Observar al jardinero
Eso traslada Adriano en el libro de sus recuerdos de otros momentos vividos, cuando habla el idioma de los campamentos -«el deformado latín por la presión de las lenguas bárbaras»-, cuando hace de contable y se ocupa de liquidar cuentas de Asia o de un pequeño asentamiento británico, del oficio de juez... Y piensa Adriano en el médico ambulante, en el obrero que repara calzadas, en el soldador de cañerías de agua... «Y hoy, mientras desde las terrazas de la Villa observo a los esclavos que podan las ramas o escardan los arriates, pienso sobre todo en el sabio ir y venir del jardinero».

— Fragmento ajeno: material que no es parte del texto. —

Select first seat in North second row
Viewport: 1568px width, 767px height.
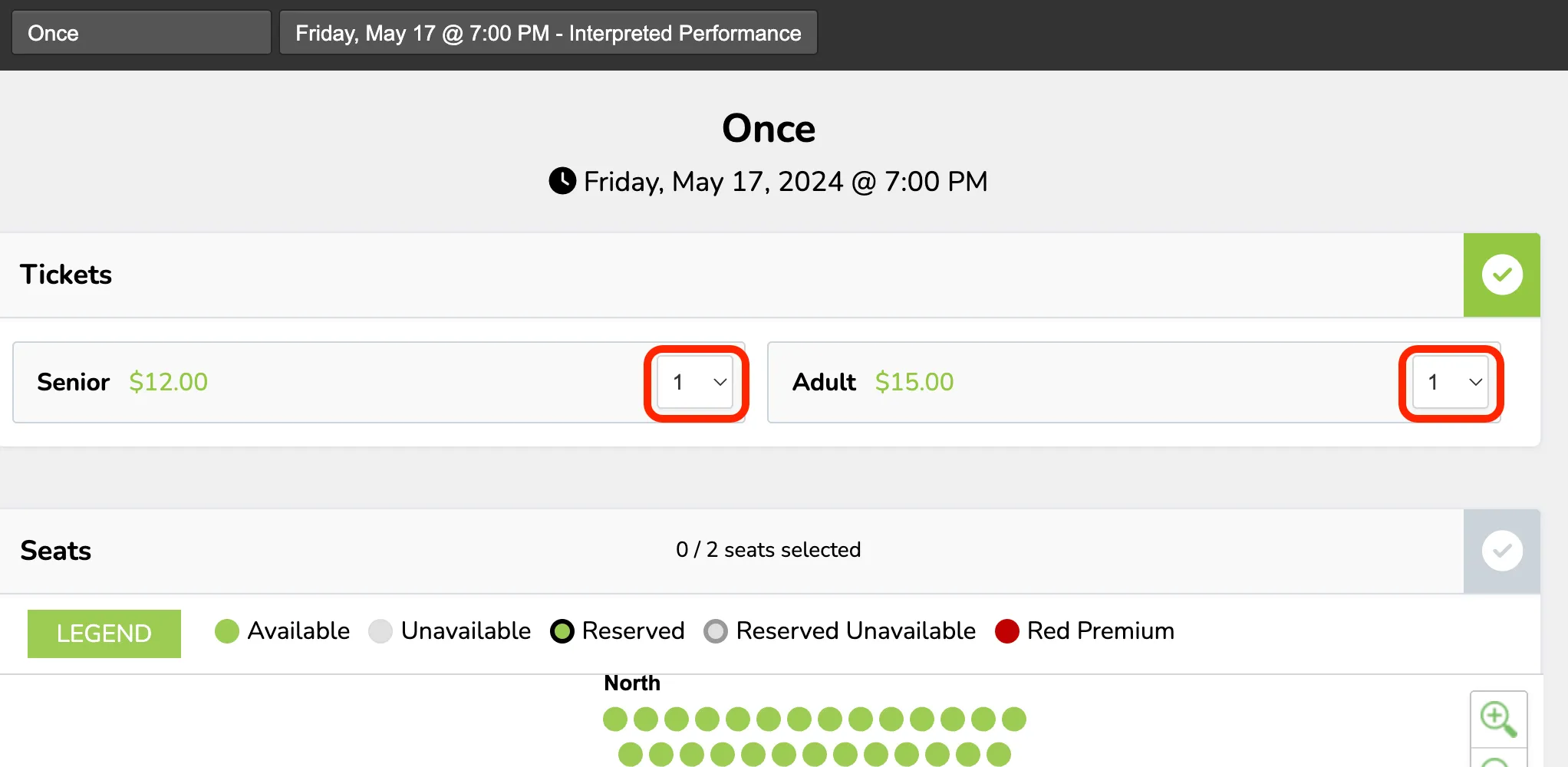[x=631, y=754]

En la nota final al libro, Marguerite Yourcenar invita a los lectores a interesarse por «ese lugar único que es la Villa Adriana». Esa «hermosa ruina» excavada a lo largo de las décadas es solo un ademán de lo que fue la realidad, incluso una sombra de los grabados conservados desde el Renacimiento. Cita Yourcenar, por ejemplo, los dibujos del Ciudadano Ponce ('Arabesques antiques des bains de Livie et de la Villa Adriana', París, 1789), con imágenes de estucos hoy desaparecidos, pero también otros trabajos de Gaston Boissiers, H. Winnefeld y Pierre Gusman, incluso R. Paribeni y H. Kähler, más próximos a este tiempo. Cuando en los museos se habla de exedras y nichos de ninfas, posiblemente los historiadores del arte piensen en la arquitectura adriánica, pues dice la autora francesa que eran frecuentes en las ciudades de la campiña durante el siglo primero y también adornaron los pabellones del palacio de Tíbur. Hay que volver a las descripciones de las grandes construcciones de Adriano, ya fuera en Roma o en otras partes del Imperio, de su biógrafo Esparciano, y a las crónicas de Malalas.
«La vida es atroz, y lo sabemos», pone Yourcenar en boca de Adriano. «Pero precisamente porque espero poco de la condición humana, los periodos de felicidad, los progresos parciales, los esfuerzos de reanudación y de continuidad me parecen otros tantos prodigios, que casi compensan la inmensa acumulación de males, fracasos, incuria y error. Vendrán las catástrofes y las ruinas; el desorden triunfará, pero también, de tiempo en tiempo, el orden. La paz reinará otra vez entre dos períodos de guerra; las palabras libertad, humanidad y justicia recobrarán aquí y allí el sentido que hemos tratado de darles. No todos nuestros libros perecerán; nuestras estatuas mutiladas serán rehechas, y otras cúpulas y frontones nacerán de nuestros frontones y cúpulas; algunos hombres pensarán, trabajarán y sentirán como nosotros; me atrevo a contar con esos continuadores nacidos a intervalos irregulares a lo largo de los siglos, con esa intermitente inmortalidad. Si los bárbaros terminan por apoderarse del imperio del mundo, se verán obligados a adoptar algunos de nuestros métodos y terminarán por parecerse a nosotros (...)».
Martínez Arnaldos cierra el libro, continúa el silencio. Se alza en medio de la concurrencia encantada, y anima un brindis. «Hemos de aceptar serenamente esas vicisitudes de la Roma eterna». Nos abrazamos con ojos fraternos. Este sitio de Adriano alonga la alegría.